Ordinem Ecentrici Coctores (OEC Brewing)
OEC’s beers are complex. Challenging. Absurd. Ridiculous. Strange. Fantastic. Off-putting. All of the above.
I’ve removed a bunch of sampler-and-draft-only beers I’ve had. I can only write about so much weirdness.)
Malefactus (Syrah Aged), A
Nepenthes Hydromelita, A-
Novo (Blend 1), B
Oudilis 1, A+
Oudulis 2, A+
Oudilis Cerasus, A+
Salsus Singularis, A+
Tempus (Blend 1), A-
Zymatore Isaac (Gin/Pinot Noir Barrel Aged), A
I procrastinated putting this page (and the reviews themselves) together for well over a year. OEC is, by far, the most vexing Connecticut brewery. Heck, they are one of the most vexing breweries in the entire country, if not the world. From their grammatically incorrect Latin name, to their impossibly confusing beer-naming convention, to the fact that many of “their” beers aren’t really theirs, to the wonderfully absurd complexity of the beers themselves.
OEC roughly translates to “the eccentric brewers” and yeah, that’s apt. Over their first four years of existence, they have brewed/blended/created a panopoly of beers using methods and ingredients that literally no one else on earth has.
To take a deep dive into the world of OEC would require far to much time and effort for this page. It might also require some psychotropics and a Kerouacian road trip. I will try to tease out some of the most important things you should know about OEC in as brief a way as possible.
OEC is one of my favorite breweries in Connecticut and beyond. My wife would concur. It is one of the most expensive breweries in Connecticut and beyond. My wife is unaware of that aspect of OEC. They are one of the least favorite breweries of more than one of my most beer-knowledgeable and beer-worldly friends.
OEC’s beer naming convention is asinine and confusing. I’ve had fanboys try to explain that it all makes perfect sense, but… nah.

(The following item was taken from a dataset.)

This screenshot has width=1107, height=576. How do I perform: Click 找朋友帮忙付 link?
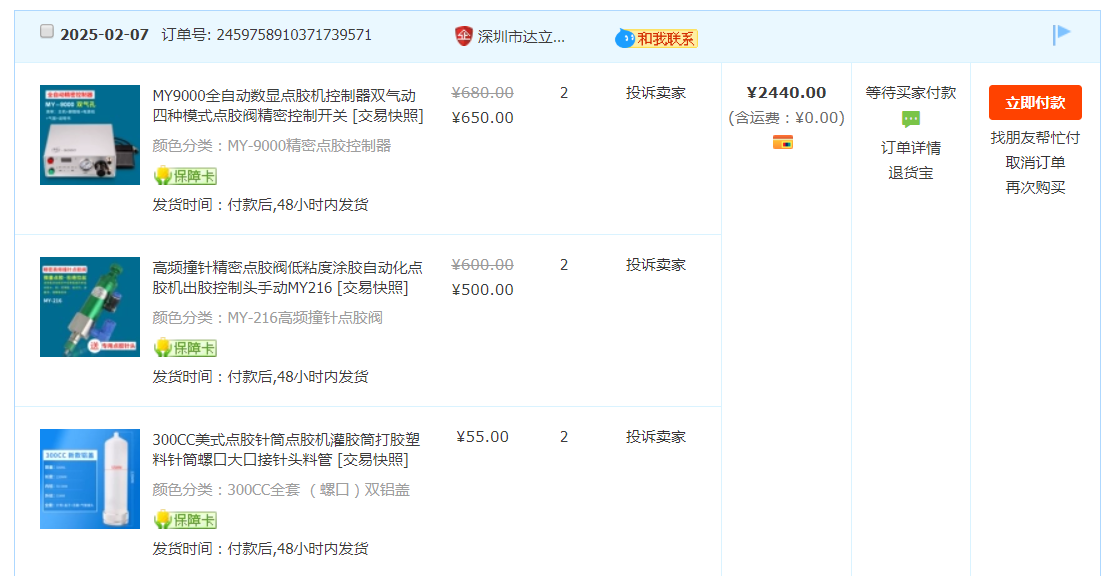(1035, 137)
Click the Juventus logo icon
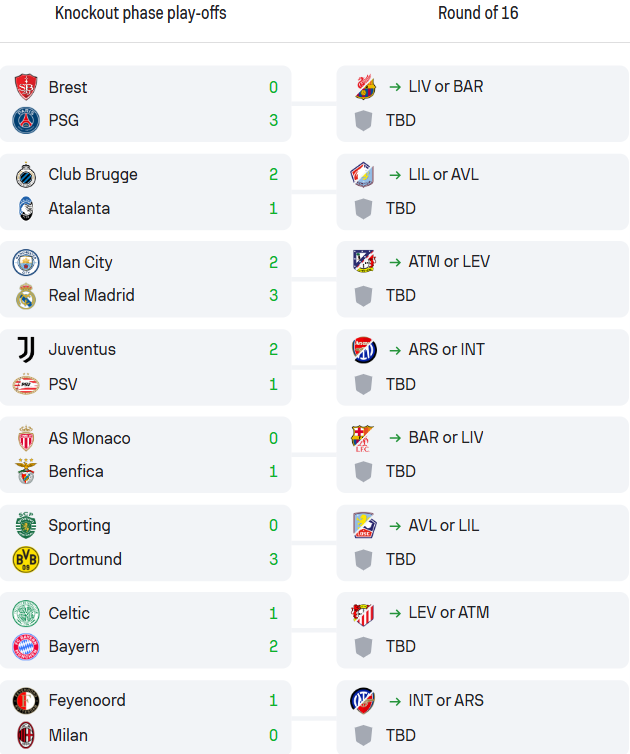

They’ve separated out many “classes” of their beers into categories like Artista Zynergia (OEC Brewing international blending project), Clavis (project consisting of blending our sour/spontaneous beers with house produced, barrel fermented kombucha), Experimentalis (special series containing estate grown fruit for which people line up at the crack of dawn for a shot at a lot of like 23 bottles sometimes because that makes sense), Frigus (their “eis” beer project), Hydromelita (OEC beer blended with various European meads), Oryza (sake is involved), Spontalis (lambics/spontaneous fermentation beers), Urwaga (Jesus, this is some Kenyan thing where beers if fermented in pits or something), Zymatore (the granddaddy of them all; Their parent B. United brings in beers/barrels from partners from all over the world and OEC blends them all up in different ways and names them nonsensically and we pay a ton for the bottles and drink them up.)
Within each of those “projects” (and there’s more I left out!) are dozens of iterations and permutations of beers (and “beers”) with names you’d be lucky to pronounce, let alone remember.
People travel from far away to find the attractive OEC outpost in Oxford. OEC doesn’t really distribute in any meaningful way, and they don’t do brew fests or really promote much of anything beyond quietly making some of the weirdest alien alcoholic beverages in the world.
They are not afraid of sour sours or oakey sours or… anything really. They named a beer after a “sport” and chose pétanque. The protein on the “OEC Plate” available for nibbling is sardines. OEC doesn’t care. OEC is a riddle wrapped in a puzzle, and thank goodness the large majority of what they do is pretty great. There’s no telling what Ben and Tony and Matthias and everyone else at OEC will do in the future.
Because they’re from the future. And the past. Or outer space. Or all of those places.